PLATFORM NEWS: Twitch launched a creator certification program to help brands identify professional, brand-ready creators. Roblox introduced new global kids and teen accounts focused on safety. Two studies found that 59 percent of videos shown to new TikTok accounts are AI-generated, roughly three times the rate on YouTube, with AI content concentrated in kids content, though AI-generated content is largely absent from TikTok shopping.

OTHER CREATOR ECONOMY NEWS: Brit Starr and Conor Begly launched Kin, an influencer marketing platform built around trust and verification for the AI era. Hank Green is exploring a return to live events with a project called Something Worth Knowing. Former Biden administration staffer Patrick Stevenson published an analysis of why political creator programs have struggled. Writer Dylan Wells examined why political disclosure rules for paid creator content remain difficult to enforce. Circle, an established creator services company, launched a new AI-focused product line called Circle Eclipse. Brian Flanagan departed Mythical, the media company behind Rhett and Link, after a long run leading the business. Epic Games said it has paid creators more than 1 billion dollars through its Unreal Editor for Fortnite program since launch three years ago. Netflix’s KPop Demon Hunters stayed in the platform’s global top 10 for a full year, driven by sustained fan engagement.

CREATOR TECH: Cloudflare reported that bot traffic now accounts for 57 percent of all internet traffic, raising the stakes for creators and brands trying to verify genuine human attention. A report from 404 Media found that a short sequence of words can manipulate AI systems into generating spam or false answers, extending concerns about AI search manipulation. Norway introduced new restrictions on generative AI use in schools, aimed at improving test scores.

KEY PEOPLE: Jim Louderback, Tim Ferriss, Jay Shetty, Dara Ladjevardian, Jeff Bezos, Emmanuel Macron, Narendra Modi, Reuben Cruz, Adrienne Lahens, Evan Shapiro, Simon Owens, Brit Starr, Conor Begly, Hank Green, Patrick Stevenson, Dylan Wells, Brian Flanagan.

KEY ORGANIZATIONS AND PLATFORMS: Delphi, Meta, YouTube, TikTok, Twitch, Roblox, Bain, Bessemer Venture Partners, Cloudflare, Netflix, Epic Games, Circle, Kin, Mythical, Infinite Studios, VivaTech, VidCon.

TREND KEYWORDS: AI clones, digital twins, synthetic creators, agentic commerce, creator monetization, AI-generated content, bot traffic, AI search manipulation, creator economy 2026, parasocial to robosocial.

FREQUENTLY ASKED QUESTIONS

Why are Tim Ferriss’s book sales down 80 percent?

Ferriss attributes the decline to AI chatbots, which give readers quick answers that previously required buying a long self-help book. The drop began around 2022, coinciding with the wider availability of generative AI tools.

What is a digital twin in the creator economy?

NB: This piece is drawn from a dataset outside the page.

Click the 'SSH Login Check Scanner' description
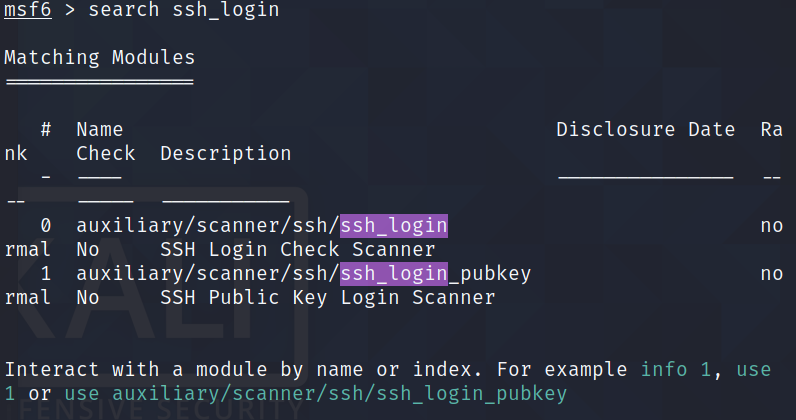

A digital twin is a licensed AI version of a real public figure, trained to respond only with information and opinions the real person has actually expressed. Jay Shetty’s digital twin on Delphi is one example.

How will AI shopping agents affect creators?

Reports from Bain and Bessemer Venture Partners suggest AI agents will first take over routine, repeat purchases like household consumables, leaving creators who influence expensive or complex purchases relatively unaffected.

Why are creator payouts dropping on Meta’s Content Monetization Program?

Some creators report 70 to 90 percent payout reductions despite no change in content or posting frequency, which newsletter writer Simon Owens attributes to Meta shifting investment toward AI-generated content and its Creator Fast Track program.

Is more video being watched on mobile or television?

According to Evan Shapiro’s ESHAP report, mobile video viewing outpaces television viewing two to one overall, although legacy television still leads among viewers 55 and older.